Rab7D small GTPase is involved in phago-, trogocytosis and cytoskeletal reorganization in the enteric protozoan Entamoeba histolytica

Abstract

Rab small GTPases regulate membrane traffic between distinct cellular compartments of all eukaryotes in a tempo-spatially specific fashion. Rab small GTPases are also involved in the regulation of cytoskeleton and signalling. Membrane traffic and cytoskeletal regulation play pivotal role in the pathogenesis of Entamoeba histolytica, which is a protozoan parasite responsible for human amebiasis. E. histolytica is unique in that its genome encodes over 100 Rab proteins, containing multiple isotypes of conserved members (e.g., Rab7) and Entamoeba-specific subgroups (e.g., RabA, B, and X). Among them, E. histolytica Rab7 is the most diversified group consisting of nine isotypes. While it was previously demonstrated that EhRab7A and EhRab7B are involved in lysosome and phagosome biogenesis, the individual roles of other Rab7 members and their coordination remain elusive. In this study, we characterised the third member of Rab7, Rab7D, to better understand the significance of the multiplicity of Rab7 isotypes in E. histolytica. Overexpression of EhRab7D caused reduction in phagocytosis of erythrocytes, trogocytosis (meaning nibbling or chewing of a portion) of live mammalian cells, and phagosome acidification and maturation. Conversely, transcriptional gene silencing of EhRab7D gene caused opposite phenotypes in phago/trogocytosis and phagosome maturation. Furthermore, EhRab7D gene silencing caused reduction in the attachment to and the motility on the collagen-coated surface. Image analysis showed that EhRab7D was occasionally associated with lysosomes and prephagosomal vacuoles, but not with mature phagosomes and trogosomes.

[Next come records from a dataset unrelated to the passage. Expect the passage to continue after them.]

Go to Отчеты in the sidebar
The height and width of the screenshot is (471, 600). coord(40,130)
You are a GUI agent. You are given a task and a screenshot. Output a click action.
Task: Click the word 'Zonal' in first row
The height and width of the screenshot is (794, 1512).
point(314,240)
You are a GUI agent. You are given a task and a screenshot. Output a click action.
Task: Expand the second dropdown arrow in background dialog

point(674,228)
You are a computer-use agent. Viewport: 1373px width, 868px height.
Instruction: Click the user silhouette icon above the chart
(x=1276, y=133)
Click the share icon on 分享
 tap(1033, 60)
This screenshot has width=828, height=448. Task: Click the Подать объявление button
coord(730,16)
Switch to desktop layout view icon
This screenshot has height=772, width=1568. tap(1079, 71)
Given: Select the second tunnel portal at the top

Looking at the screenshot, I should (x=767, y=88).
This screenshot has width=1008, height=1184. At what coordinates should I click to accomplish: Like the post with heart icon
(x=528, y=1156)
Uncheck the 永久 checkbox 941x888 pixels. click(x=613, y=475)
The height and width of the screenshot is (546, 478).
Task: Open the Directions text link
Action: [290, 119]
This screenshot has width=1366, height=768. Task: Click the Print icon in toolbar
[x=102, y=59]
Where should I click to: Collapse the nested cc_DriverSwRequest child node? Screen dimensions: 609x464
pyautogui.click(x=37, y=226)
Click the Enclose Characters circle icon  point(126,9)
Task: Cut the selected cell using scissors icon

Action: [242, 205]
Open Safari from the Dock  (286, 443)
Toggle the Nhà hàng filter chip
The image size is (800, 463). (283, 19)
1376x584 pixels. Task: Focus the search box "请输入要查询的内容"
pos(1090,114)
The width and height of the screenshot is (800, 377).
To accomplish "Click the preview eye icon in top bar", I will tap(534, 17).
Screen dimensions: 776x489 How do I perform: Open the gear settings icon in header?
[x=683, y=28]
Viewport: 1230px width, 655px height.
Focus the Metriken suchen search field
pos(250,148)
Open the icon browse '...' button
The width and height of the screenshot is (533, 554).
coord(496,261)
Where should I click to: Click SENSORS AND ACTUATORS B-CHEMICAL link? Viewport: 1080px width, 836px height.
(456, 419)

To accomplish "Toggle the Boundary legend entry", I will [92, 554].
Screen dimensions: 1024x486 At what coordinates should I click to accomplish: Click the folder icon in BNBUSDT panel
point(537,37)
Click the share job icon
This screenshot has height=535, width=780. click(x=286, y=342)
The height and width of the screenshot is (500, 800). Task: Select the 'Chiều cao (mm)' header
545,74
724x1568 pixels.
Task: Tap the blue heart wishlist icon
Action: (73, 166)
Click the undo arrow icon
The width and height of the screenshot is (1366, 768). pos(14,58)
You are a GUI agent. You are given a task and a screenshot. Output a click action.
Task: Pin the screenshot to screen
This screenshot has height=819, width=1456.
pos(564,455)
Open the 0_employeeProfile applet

Finally, in silico prediction of structural organisation of EhRab7 isotypes identified unique amino acid changes on the effector binding surface of EhRab7D. Taken together, our data suggest that EhRab7D plays coordinated counteracting roles: a inhibitory role in phago/trogocytosis and lyso/phago/trogosome biogenesis, and an stimulatory role in adherence and motility, presumably via interaction with unique effectors. Finally, we propose the model in which three EhRab7 isotypes are sequentially involved in phago/trogocytosis.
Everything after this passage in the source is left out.